| TASK ITEM |
All lines from the one with "Screen dimensions: 889x448" through the final line of the records below must be written out exactly, with no other text.

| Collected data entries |
========================

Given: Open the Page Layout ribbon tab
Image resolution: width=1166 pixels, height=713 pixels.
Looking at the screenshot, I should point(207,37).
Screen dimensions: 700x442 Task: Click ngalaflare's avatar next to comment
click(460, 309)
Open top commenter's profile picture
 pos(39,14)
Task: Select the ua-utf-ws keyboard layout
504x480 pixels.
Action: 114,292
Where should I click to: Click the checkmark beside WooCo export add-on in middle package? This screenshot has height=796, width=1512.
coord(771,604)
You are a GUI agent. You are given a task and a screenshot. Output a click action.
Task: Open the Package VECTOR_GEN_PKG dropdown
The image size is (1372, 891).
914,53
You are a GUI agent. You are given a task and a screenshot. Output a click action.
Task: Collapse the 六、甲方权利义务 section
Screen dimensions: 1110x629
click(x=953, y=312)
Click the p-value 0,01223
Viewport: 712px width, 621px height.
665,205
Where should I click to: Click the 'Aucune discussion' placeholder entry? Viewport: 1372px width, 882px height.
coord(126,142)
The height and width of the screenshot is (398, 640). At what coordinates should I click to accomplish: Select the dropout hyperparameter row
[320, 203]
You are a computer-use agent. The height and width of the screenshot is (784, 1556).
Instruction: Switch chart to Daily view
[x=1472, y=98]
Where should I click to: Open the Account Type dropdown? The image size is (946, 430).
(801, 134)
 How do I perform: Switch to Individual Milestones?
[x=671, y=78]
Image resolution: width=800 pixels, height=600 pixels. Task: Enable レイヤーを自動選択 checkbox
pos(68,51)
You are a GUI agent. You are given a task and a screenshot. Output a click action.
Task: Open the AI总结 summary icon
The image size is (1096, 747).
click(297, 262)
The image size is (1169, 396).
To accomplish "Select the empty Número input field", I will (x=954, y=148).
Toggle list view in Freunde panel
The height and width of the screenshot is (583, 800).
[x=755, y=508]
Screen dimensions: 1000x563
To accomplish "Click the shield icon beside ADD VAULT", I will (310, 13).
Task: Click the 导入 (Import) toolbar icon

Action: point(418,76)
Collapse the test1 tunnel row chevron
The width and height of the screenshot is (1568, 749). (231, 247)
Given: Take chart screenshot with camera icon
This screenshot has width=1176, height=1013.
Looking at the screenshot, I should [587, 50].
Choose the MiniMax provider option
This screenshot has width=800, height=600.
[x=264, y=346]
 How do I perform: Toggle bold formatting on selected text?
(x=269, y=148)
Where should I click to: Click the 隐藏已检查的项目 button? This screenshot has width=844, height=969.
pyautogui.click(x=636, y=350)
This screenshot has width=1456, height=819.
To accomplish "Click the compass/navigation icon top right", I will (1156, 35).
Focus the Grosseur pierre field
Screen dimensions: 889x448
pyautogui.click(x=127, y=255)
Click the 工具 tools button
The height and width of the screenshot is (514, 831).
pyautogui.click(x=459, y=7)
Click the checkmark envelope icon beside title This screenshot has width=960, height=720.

========================

| YOUR RESPONSE |
Screen dimensions: 889x448
pyautogui.click(x=127, y=255)
Click the 工具 tools button
The height and width of the screenshot is (514, 831).
pyautogui.click(x=459, y=7)
Click the checkmark envelope icon beside title This screenshot has width=960, height=720.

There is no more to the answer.